Luther preached three Sermons on Christmas Day – this is a part of one
“Conceived by the Holy Spirit, born of the Virgin Mary”. For whom was he conceived and born? For whom did he suffer and die? For us, for us, for us! Always add us! That is why the fathers rightly put the word [in the creed]: And in Jesus Christ, our Lord.” We should relate this word to every sentence: conceived for us and born for us, suffered for us and raised for us, ascended for us and sitting at the right [hand of God] for us. For [it is no accident that] the words, are followed And in Jesus [Christ his only Son] our Lord.” With these words, we seek to take him unto ourselves, to make him our Lord, the head of our family, our Father.
In the same way, this word “ our Lord” must be included with all [the following] sentences so they don’t just stand there naked. They are all about us. Christ didn’t need these works. He would have remained a lord quite well without them. Rather, his conception and birth, his suffering and death, his ascension and sitting at the right hand are all for our benefit. They belong to us. Note that well!

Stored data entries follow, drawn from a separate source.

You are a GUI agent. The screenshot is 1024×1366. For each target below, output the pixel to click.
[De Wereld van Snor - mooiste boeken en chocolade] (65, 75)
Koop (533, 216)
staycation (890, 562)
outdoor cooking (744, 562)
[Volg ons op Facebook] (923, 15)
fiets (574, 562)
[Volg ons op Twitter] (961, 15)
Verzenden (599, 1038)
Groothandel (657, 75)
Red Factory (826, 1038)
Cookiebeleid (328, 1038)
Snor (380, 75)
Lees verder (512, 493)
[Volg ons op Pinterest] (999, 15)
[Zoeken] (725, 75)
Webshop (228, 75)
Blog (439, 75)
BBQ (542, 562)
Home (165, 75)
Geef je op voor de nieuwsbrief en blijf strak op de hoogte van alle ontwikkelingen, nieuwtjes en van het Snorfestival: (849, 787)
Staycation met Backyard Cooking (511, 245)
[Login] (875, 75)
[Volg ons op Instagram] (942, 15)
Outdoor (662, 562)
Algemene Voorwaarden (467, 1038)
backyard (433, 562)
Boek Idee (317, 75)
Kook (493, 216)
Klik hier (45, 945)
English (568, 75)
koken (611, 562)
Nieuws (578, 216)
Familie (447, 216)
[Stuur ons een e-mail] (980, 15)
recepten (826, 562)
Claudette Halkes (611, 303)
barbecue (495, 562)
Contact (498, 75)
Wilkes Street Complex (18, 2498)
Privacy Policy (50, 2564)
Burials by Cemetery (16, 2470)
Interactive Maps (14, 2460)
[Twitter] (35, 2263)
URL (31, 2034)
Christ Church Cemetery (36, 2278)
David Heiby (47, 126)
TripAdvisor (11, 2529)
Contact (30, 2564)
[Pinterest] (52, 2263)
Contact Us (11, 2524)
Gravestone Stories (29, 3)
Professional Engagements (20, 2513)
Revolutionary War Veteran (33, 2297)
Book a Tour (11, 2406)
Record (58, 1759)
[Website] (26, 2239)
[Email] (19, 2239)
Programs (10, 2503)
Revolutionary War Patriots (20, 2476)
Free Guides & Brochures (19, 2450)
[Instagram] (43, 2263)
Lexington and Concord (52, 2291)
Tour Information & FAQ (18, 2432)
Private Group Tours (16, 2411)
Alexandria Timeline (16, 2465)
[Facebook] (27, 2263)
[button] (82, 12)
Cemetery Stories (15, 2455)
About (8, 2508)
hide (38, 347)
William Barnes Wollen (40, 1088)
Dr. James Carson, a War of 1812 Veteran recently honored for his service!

That is why Isaiah says, “To us a child is born, to us a son is given.” It is like when women [approach a baby’s cradle and] say, “Oh, a baby! What is it?” And I answer, “It’s a boy—and he’s ours!” What an incredible thing to say, that all of us should somehow be the mothers of one whom we have not carried [in our womb]! He is given to us as though he were our own son. How proud and honored we are that he is our son, that he belongs to us. But it is not enough that he is “born” to us; he is also “given” to us. What does “given” mean? He is a [pure] gift, a present. There is nothing I have to give or pay in return. Woe to the godless and ungrateful world that disdains this gift.